Troubleshooting

User has no access to services

If a user successfully authenticates through the Gafaelfawr /login route but then cannot access an application such as the Notebook or Portal, or if Gafaelfawr tells them that they are not a member of any authorized groups, the problem is likely the user’s group memberships.

GitHub

If the environment is using GitHub, there is no simple way to see Gafaelfawr’s view of their group memberships other than finding the log message for their failed login. However, one thing to check is if the organizational membership is private and the user didn’t release it. See Releasing GitHub organization data for more details about that problem.

If not, check that the user is indeed a member of the organizations and teams that should be granted access. Sometimes the user forgot to accept the invitation to the group or team.

LDAP

For environments using LDAP, you can see the user’s group information directly as an environment administrator.
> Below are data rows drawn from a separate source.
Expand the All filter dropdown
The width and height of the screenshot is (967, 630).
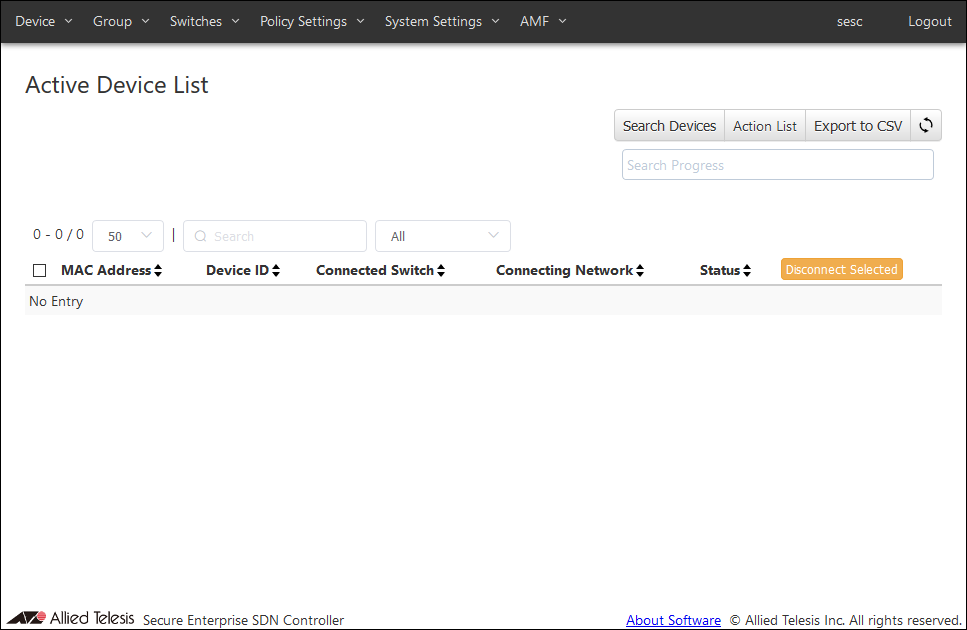pyautogui.click(x=443, y=237)
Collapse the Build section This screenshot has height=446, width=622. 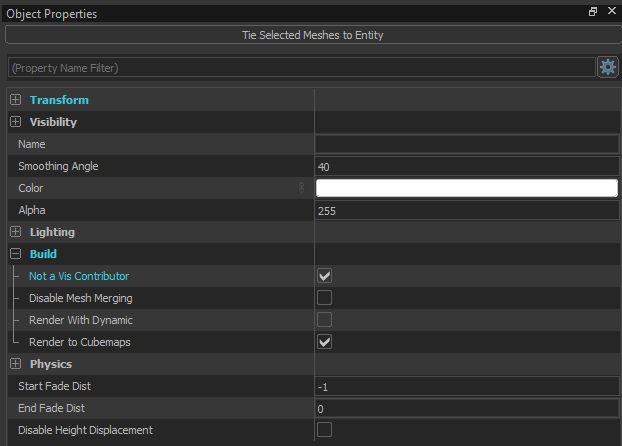tap(15, 254)
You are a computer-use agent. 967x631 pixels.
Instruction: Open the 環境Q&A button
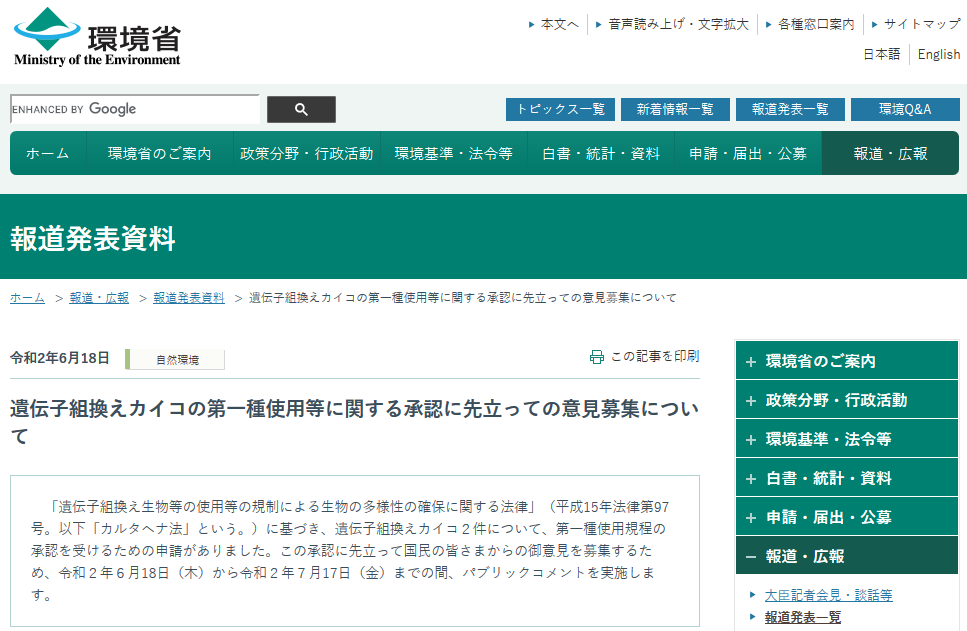(905, 109)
As someone with admin:userinfo scope, go to /auth/api/v1/users/username in the corresponding Phalanx environment. This will display the user’s metadata from LDAP. The important information is in the groups portion of the JSON document. This shows the group membership as seen by Gafaelfawr.
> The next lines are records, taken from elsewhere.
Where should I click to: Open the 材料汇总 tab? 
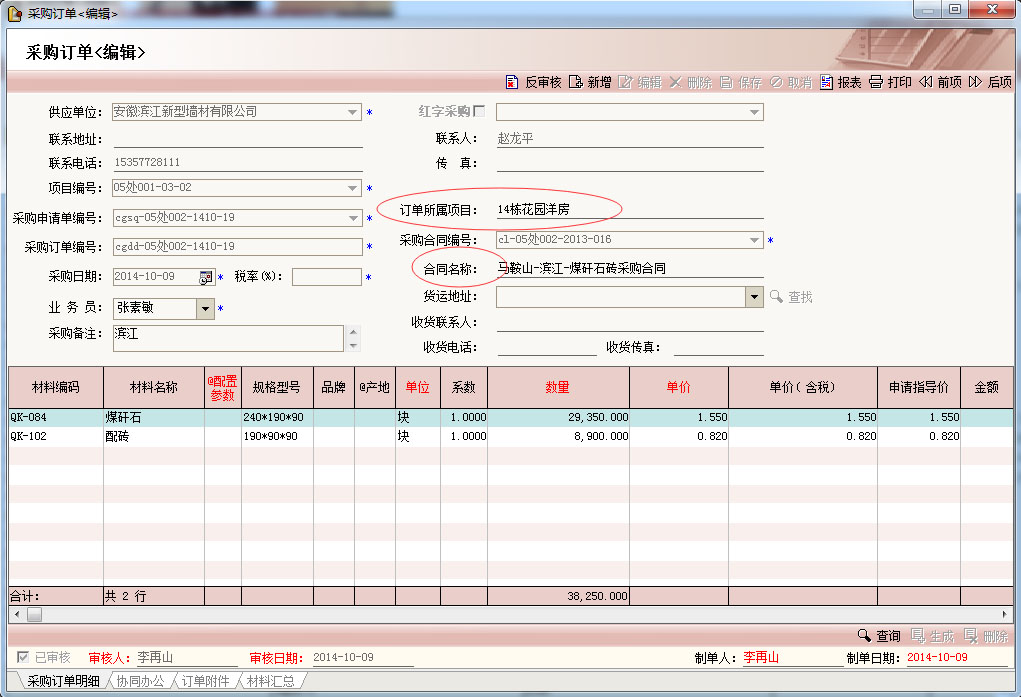[x=271, y=681]
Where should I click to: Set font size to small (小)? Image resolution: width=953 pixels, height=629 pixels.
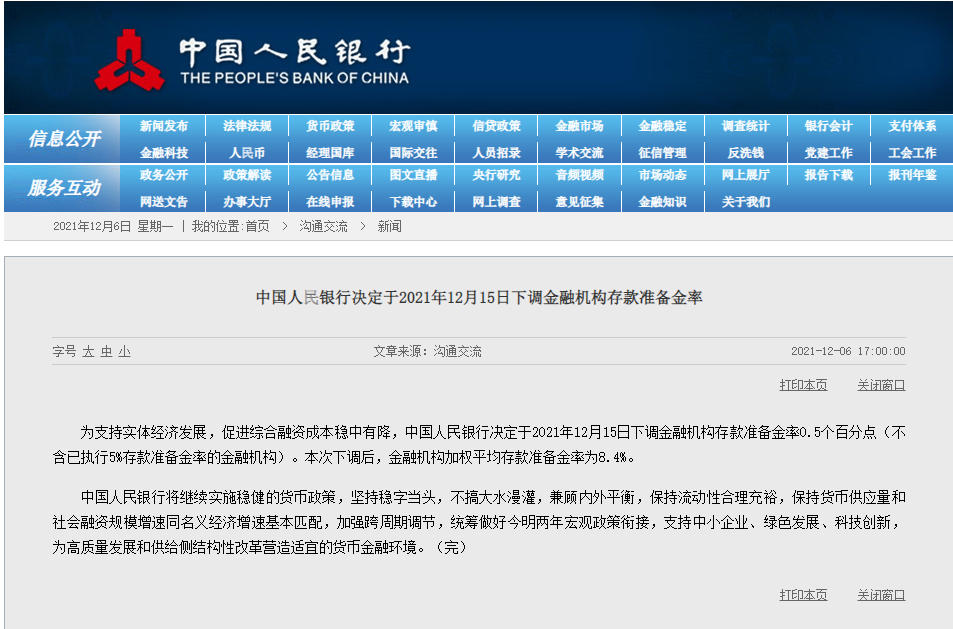coord(124,352)
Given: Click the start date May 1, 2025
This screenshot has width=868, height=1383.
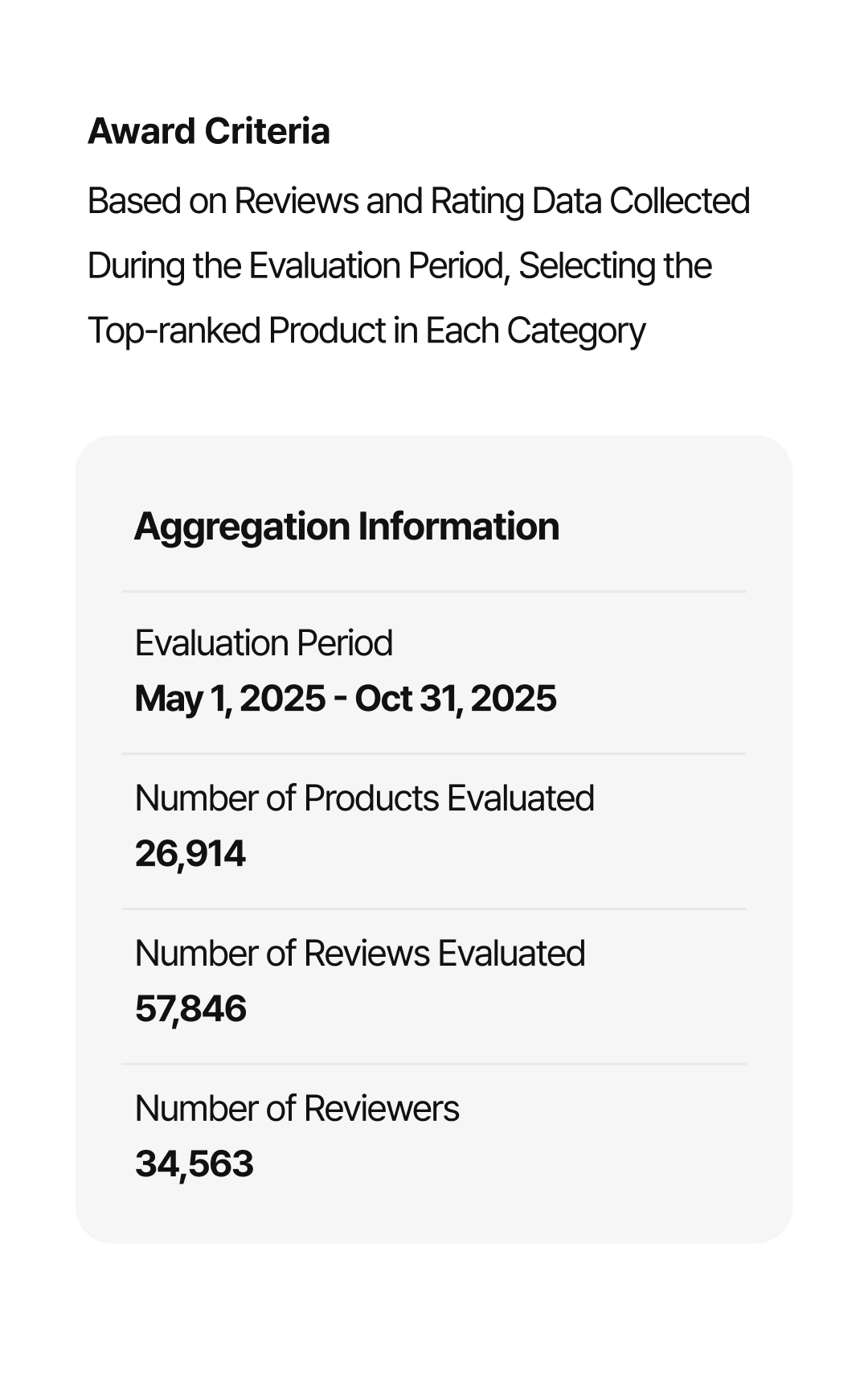Looking at the screenshot, I should [230, 698].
Scopes are then assigned based on the config.groupMapping configuration in the values-*.yaml file for that environment. Chances are good that the user is not a member of a group that conveys the appropriate scopes.

From there, the next step is usually to determine why the user is not a member of the appropriate group.

COmanage enrollment fails after prompting for attributes

If all attempts to enroll new users in COmanage fail after the user enters their name and email address with the error “Please recheck the highlighted fields,” the issue is probably with the enrollment attribute configuration. If there is a problem with the configuration of a hidden field, the error message may be very confusing and non-specific.

Double-check the configuration of the “Self Signup With Approval” enrollment flow against SQR-055. Pay careful attention to the enrollment attributes, particularly the “Users group” configuration, which has a hidden value. There is currently a bug in COmanage that causes it to not display the default values for attributes properly, so you may need to edit the enrollment attribute and set the default value again to be certain it’s correct.

Viewing logs

For other issues, looking at the pod logs for the gafaelfawr deployment in the gafaelfawr namespace is the best next step. The best way to look at current logs is via Argo CD, which will group together the logs from all pods managed by that deployment and optionally add timestamps.

Find the Deployment resource named gafaelfawr (not the Redis or tokens deployment) and choose Logs from the menu. Then, use the Containers button (it looks like three horizontal lines with the middle one offset) at the top and select the gafaelfawr container. That will show a merged view of the logs of all of the pods, and you can look for error messages.

You can also add timestamps to the start of each line and download the logs with other buttons at the top. Downloading logs will give you somewhat older logs, although usually only about a half-hour’s worth since Gafaelfawr generates a lot of logs.

The logs from Gafaelfawr are in JSON format. The best way to search older logs (and arguably the best way to look at current logs) is to use a JSON-aware log view and search tool if available for the environment that you’re debugging. For the IDF environments, use Google Log Explorer.